▸ **EXERCISE OBJECTIVE**: Among these records, tally each line with the word "लखनऊ"; the answer is that number alone.

[Start of Attachment]

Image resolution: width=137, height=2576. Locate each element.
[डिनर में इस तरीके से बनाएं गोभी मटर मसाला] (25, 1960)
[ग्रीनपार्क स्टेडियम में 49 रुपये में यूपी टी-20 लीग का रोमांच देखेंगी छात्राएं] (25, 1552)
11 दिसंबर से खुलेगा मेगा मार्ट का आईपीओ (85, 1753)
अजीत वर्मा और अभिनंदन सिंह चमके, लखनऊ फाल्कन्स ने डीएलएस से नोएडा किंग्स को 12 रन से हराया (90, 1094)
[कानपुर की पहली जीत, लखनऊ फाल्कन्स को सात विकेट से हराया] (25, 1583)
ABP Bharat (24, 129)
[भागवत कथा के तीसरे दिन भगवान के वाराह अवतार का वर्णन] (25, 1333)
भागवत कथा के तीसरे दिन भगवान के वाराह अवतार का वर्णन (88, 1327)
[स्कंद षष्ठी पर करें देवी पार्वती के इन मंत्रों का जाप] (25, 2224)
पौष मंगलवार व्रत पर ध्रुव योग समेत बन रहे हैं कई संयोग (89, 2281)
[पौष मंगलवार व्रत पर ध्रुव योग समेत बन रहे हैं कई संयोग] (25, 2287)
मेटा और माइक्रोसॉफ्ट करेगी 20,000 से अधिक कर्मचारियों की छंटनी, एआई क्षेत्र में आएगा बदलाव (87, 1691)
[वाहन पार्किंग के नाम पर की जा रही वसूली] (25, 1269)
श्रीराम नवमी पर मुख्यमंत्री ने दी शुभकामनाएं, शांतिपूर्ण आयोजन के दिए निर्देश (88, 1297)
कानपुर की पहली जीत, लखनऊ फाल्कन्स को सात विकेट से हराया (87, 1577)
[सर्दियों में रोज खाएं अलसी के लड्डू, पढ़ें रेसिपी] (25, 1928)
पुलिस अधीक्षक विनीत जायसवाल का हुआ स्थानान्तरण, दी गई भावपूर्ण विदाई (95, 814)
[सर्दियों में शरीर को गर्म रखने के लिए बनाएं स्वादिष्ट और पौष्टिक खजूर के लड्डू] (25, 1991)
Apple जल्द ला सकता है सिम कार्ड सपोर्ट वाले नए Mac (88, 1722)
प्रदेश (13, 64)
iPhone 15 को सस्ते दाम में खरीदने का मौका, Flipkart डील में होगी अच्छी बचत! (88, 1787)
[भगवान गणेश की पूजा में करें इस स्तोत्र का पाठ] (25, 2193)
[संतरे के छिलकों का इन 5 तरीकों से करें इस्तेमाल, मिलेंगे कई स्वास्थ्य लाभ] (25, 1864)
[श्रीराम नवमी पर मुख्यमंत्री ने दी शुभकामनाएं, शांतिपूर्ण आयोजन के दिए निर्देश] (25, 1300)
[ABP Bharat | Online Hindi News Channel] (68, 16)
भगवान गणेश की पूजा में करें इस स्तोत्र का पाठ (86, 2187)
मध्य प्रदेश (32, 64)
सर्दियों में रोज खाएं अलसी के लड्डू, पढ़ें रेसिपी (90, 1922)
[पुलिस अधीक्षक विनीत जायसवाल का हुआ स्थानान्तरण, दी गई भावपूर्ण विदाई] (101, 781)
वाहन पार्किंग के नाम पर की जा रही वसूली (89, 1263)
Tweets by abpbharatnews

[End of Attachment]

▸ **WORKED SOLUTION**: 3